Prep 10 mins
Cook 40 mins
A great side. Recipe adapted from "more gluten-free and easy" cookbook by Robyn Russell. 1 Aussie tablespoon = 4 teaspoons. Serves 6 as a side dish.
- 2 tablespoons olive oil
- 1 red onion, diced (spanish onion)
- 1 tablespoon ground coriander
- 2 teaspoons crushed garlic
- 1 cup basmati rice (200 grams)
- 400 g lentils, rinsed and drained (14 oz tin)
- 3 spring onions, finely chopped (scallions or green onions)
- 1⁄4 cup parsley, chopped
- 1⁄4 cup coriander leaves, chopped (cilantro)
- 1⁄4 cup mint, choppd
- 1⁄3 cup olive oil
- 2 tablespoons currants
- 2 tablespoons lemon juice
- 2 teaspoons white wine vinegar or 2 teaspoons rice vinegar
- 1 pinch sweet paprika
- 1⁄2 teaspoon salt
- 1⁄2 teaspoon black pepper, freshly ground
- In a large saucepan, heat the oil and cook the red onion, ground coriander and garlic over a low heat for 5 minutes, or until the onion has softened.
- Stir in the rice and 2 cups of water (17 fl oz). Cover the pan and bring to the boil.
- Reduce the heat and simmer gently for approx 10 minutes, or until all the liquid has been absorbed.
- Remove the pan from the heat, fluff the rice with a fork amd leave covered for another 10 minutes.
- Meanwhile, make the dressing. In a glass jar with a lid, combine all of the dressing ingredients and shake vigorously to mix.
- Add the rinsed and drained lentils to the rice along with the chopped spring onions and herbs. Pour over the dressing and mix well.

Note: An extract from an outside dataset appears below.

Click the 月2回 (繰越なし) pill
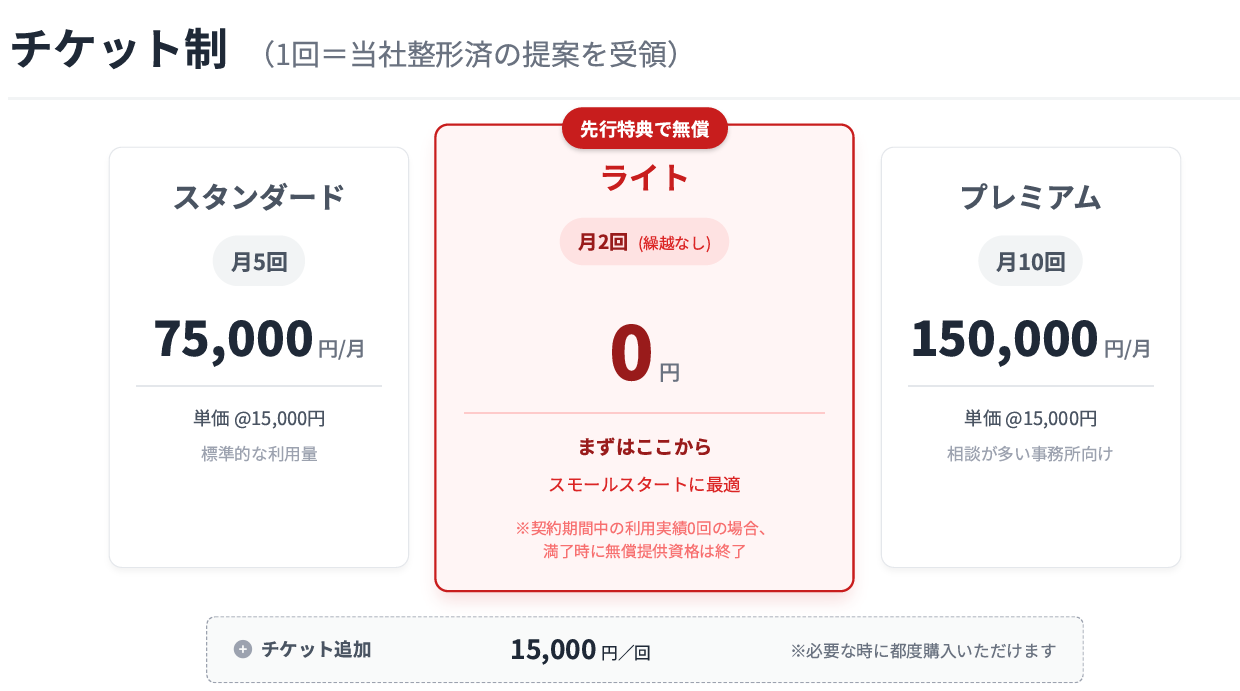pyautogui.click(x=645, y=242)
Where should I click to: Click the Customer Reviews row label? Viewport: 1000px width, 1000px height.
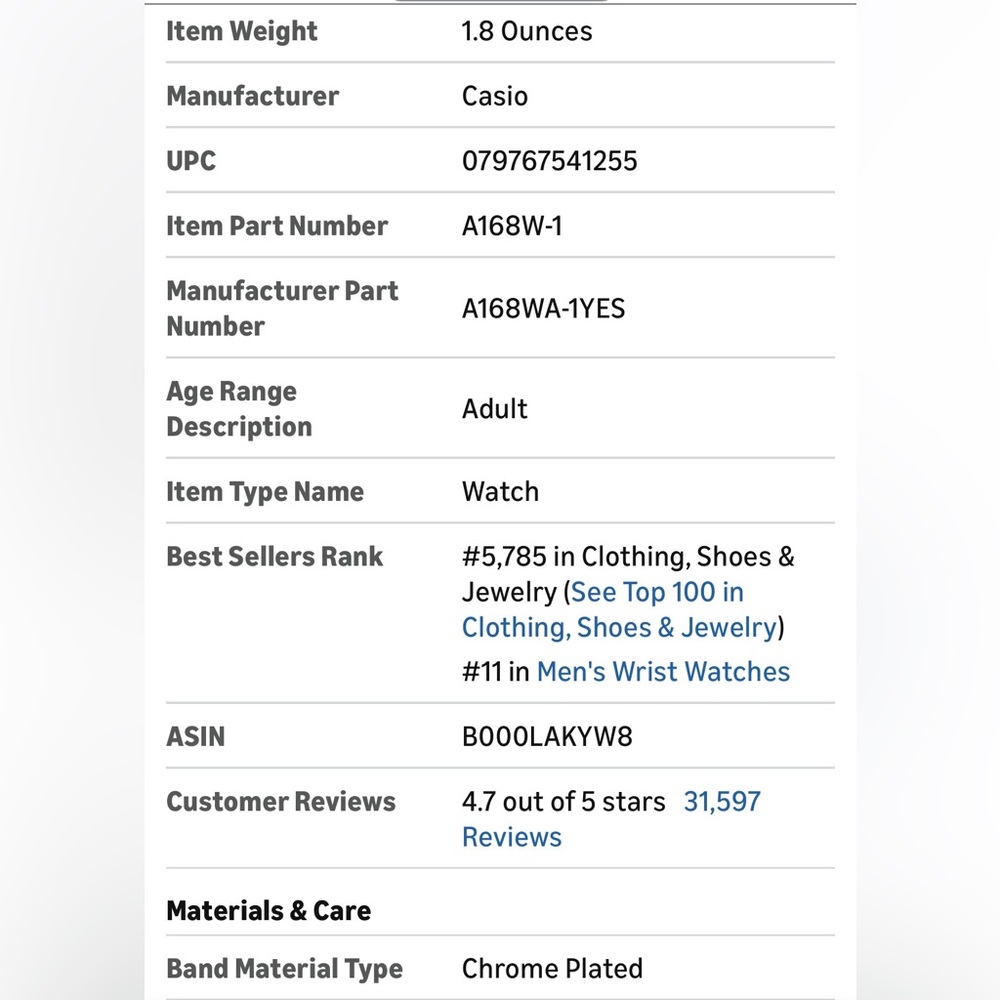coord(281,802)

Very tasty and delicious. When making just be aware that the lentils are canned, not a dry quantity. I cooked approx 2/3 cup of brown lentils to stir through. The currants add the 'Wow' factor to the recipe. Little bursts of sweetness in your mouth. DH had 3 helpings and declared this a recipe I can certainly make again. Made for Aussie/Kiwi Swap Dec 2011.